State president Legh Davis told InDaily in a statement: “Following a number of incidents, including new members saying that they don’t support endorsed Liberal candidates, the party has agreed to undertake an audit process of new members.”
“Those who clearly support the Party’s constitutional objectives and endorsed candidates will be welcome as members,” he said.
The decision prompted an immediate backlash from the Right faction, with outgoing federal Boothby MP Nicolle Flint tweeting a scathing condemnation, calling it “the most extraordinary and undemocratic act I’ve seen in my time in politics”.
An email sent from state executive to recently-joined members says they may reapply if they provide a statutory declaration that they support the Liberal Party and its objectives, be bound by its constitution, back its candidates and are not aligned with any other organisations “that may be detrimental to the interests” of the Liberal Party of SA.
Their membership fees will be refunded in the meantime.
It’s understood several non-Pentecostal members have also been inadvertently caught up in the blanket review.
The membership drive – known as ‘Believe In Blue’ within the party – was spearheaded by SA senator Alex Antic, who this week told ABC Radio it was sparked by “an extraordinary frustration out there in the community about the trajectory of State Parliament and State Parliaments all across the country”.
“I don’t think we’ve ever seen a more egregious agenda of social policy reform [and] people feel as though their values and their beliefs are not being heard and not being listened to – that’s what I’m hearing in the community,” he said.
He said conservatives joining the party en masse “gives them the opportunity to pre-select candidates that share our values and to speak to those parliamentarians directly on a regular basis at branch meetings and so on”.
“That message has been heard,” he said.
One Right-aligned Liberal told InDaily today’s move was strategic, as the moderate-dominated state executive feared the Right taking over the Liberal Women’s Council at its upcoming annual meeting, giving them a dozen new state council delegates at this year’s Liberal state council AGM.
“They’re really only just buying time,” they said.
The cancelled members may be free to reapply to join, but will be made to “jump through hoops”, the source said.

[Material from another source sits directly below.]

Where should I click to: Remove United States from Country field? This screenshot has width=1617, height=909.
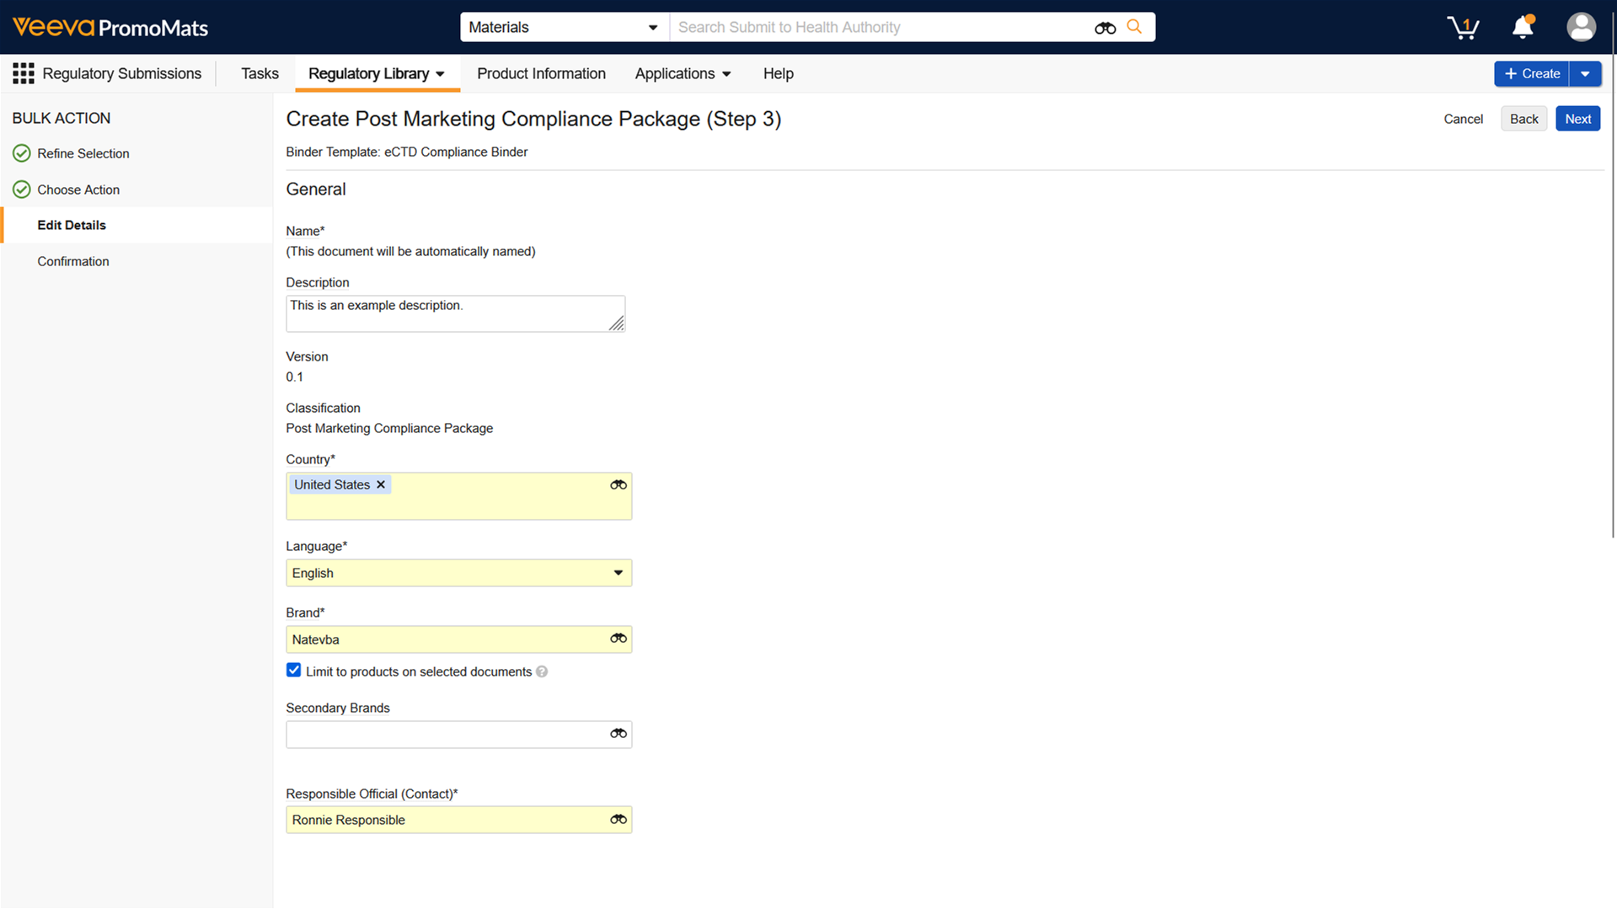(381, 485)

However, they stressed that “a lot of those people will jump through the hoops, even if those hoops are illegitimate”.
“The reason they don’t support the current Liberal candidates is the reason they joined,” the insider said.
“At the end of the day, the [executive] is going to give the issue more air time and further agitate the very people they’re concerned about, who are true Liberal people but totally disenfranchised.”
But another insider said the crackdown was necessary because “the SA Party doesn’t want to end up like Victoria or the Sandgropers [Western Australia]”.
The state executive’s dramatic move comes despite Premier Steven Marshall – a member of the party’s state executive – this week welcoming the new recruits, saying: “I just think we should be encouraging as many people to get involved in the political process as possible, so I have no problem with it whatsoever.”
“We want everybody to get involved in politics,” he said.